-- EXTRACT TO READ --
BEGIN
IoT Platform provides a parser that uses similar syntax as JavaScript. Compared with SQL expressions, the parser can process complex data and achieve interactions with other cloud services. The parser is used to obtain message content, convert data formats, and forward data. The parser can process strings, JSON-formatted data, and binary data. This article describes how to write a parser script.

Background information

IoT Platform processes and transmits data based on data formats of topics. For more information about the data formats, see Data formats.

Sample script

The following property data is submitted:

{
    "deviceType": "CustomCategory",
    "iotId": "JCp9***",
    "requestId": "1626948228247",
    "checkFailedData": {

    },
    "productKey": "a1o***",
    "gmtCreate": 1626948134445,
    "deviceName": "Device1",
    "items": {
        "Temperature": {
            "value": 38,
            "time": 1626948134319
        },
        "Humidity": {
            "value": 25,
            "time": 1626948134319
        }
    }
}

The following script is used to parse and process the submitted data:

// Use the payload() function to obtain the data that is submitted by devices and convert the data by using the JSON format. 
var data = payload("json"); 
// Filter the submitted temperature and humidity values. 
var h = data.items.Humidity.value;
var t = data.items.Temperature.value;
// Set a rule to send data to ApsaraDB RDS if the temperature value is greater than 38. 
// An ApsaraDB RDS table includes the following columns: id (auto-increment primary key), deviceName, temperature, humidity, and time. You can use the writeRds() method to write values to columns by using the format of column:value. 
if (t > 38) { 
    writeRds(1000, {"devcieName":deviceName(), "temperature":t, "time":timestamp(), "humidity":h});  
}
Notice The data that is submitted in the JSON format is an array or nested JSON data. You can use JSONPath expressions in a parser script to obtain property values. For example, data.items.Humidity.value is specified in the preceding script to obtain the humidity value 25. data.iotId is specified to obtain the instance ID JCp9***.
END
-- PROBLEMS TO SOLVE --
1/ Output the section of the article on parser scripts from "IoT Platform provides" to "a parser script.", copied exactly.
2/ Based on the article on parser scripts, answer yes or no to each statement and quote the words that settle it: (a) The parser can handle binary data. (b) The sample script sends data to ApsaraDB RDS when the temperature is 38 or higher. (c) In the sample script, data.iotId gets the instance ID.

-- THE DATA --
BEGIN
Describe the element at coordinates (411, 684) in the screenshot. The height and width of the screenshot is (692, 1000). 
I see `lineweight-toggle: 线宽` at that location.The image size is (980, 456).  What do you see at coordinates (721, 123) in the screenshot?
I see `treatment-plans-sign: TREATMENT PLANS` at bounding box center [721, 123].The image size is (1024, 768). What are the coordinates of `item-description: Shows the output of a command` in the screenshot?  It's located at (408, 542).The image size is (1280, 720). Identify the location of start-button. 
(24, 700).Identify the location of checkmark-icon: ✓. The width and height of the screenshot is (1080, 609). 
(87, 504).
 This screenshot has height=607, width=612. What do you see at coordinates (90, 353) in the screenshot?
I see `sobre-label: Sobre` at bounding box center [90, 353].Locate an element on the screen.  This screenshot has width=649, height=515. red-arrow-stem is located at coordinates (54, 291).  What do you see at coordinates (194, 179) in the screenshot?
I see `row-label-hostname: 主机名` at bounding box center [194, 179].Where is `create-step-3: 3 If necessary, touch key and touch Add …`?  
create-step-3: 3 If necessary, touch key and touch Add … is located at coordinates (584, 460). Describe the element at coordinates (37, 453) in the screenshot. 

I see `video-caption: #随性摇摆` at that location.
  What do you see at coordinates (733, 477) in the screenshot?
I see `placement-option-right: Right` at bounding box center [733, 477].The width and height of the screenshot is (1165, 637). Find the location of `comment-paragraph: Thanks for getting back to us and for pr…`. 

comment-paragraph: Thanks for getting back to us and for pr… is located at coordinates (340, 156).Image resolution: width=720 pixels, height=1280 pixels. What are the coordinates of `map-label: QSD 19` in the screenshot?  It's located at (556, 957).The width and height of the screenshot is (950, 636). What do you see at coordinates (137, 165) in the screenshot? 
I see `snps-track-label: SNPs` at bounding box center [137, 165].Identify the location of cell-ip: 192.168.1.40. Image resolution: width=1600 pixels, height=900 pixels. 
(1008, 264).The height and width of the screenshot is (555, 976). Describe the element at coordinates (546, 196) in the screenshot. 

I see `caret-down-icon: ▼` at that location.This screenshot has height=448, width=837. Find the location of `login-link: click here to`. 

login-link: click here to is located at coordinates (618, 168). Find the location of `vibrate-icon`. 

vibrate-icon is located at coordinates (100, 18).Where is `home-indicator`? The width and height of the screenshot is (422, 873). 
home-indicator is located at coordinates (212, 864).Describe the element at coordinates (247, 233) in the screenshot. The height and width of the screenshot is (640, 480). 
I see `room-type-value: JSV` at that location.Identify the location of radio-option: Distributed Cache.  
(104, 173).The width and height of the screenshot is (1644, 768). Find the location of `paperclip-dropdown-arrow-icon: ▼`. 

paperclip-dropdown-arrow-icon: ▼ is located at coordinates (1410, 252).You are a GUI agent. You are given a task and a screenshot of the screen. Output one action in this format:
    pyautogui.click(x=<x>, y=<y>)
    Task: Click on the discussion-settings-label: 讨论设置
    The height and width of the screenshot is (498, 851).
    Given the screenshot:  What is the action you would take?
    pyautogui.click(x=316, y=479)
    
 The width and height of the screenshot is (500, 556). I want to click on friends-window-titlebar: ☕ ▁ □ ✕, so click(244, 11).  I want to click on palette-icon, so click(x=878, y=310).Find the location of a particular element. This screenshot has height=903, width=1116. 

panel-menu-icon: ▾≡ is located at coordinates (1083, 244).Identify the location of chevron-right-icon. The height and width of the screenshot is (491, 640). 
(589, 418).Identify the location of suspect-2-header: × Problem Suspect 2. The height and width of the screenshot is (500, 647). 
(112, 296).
END
-- SOLUTIONS TO EACH TASK --
1/
IoT Platform provides a parser that uses similar syntax as JavaScript. Compared with SQL expressions, the parser can process complex data and achieve interactions with other cloud services. The parser is used to obtain message content, convert data formats, and forward data. The parser can process strings, JSON-formatted data, and binary data. This article describes how to write a parser script.

2/
(a) Yes: "The parser can process strings, JSON-formatted data, and binary data."
(b) No: "Set a rule to send data to ApsaraDB RDS if the temperature value is greater than 38."
(c) Yes: "data.iotId is specified to obtain the instance ID JCp9***."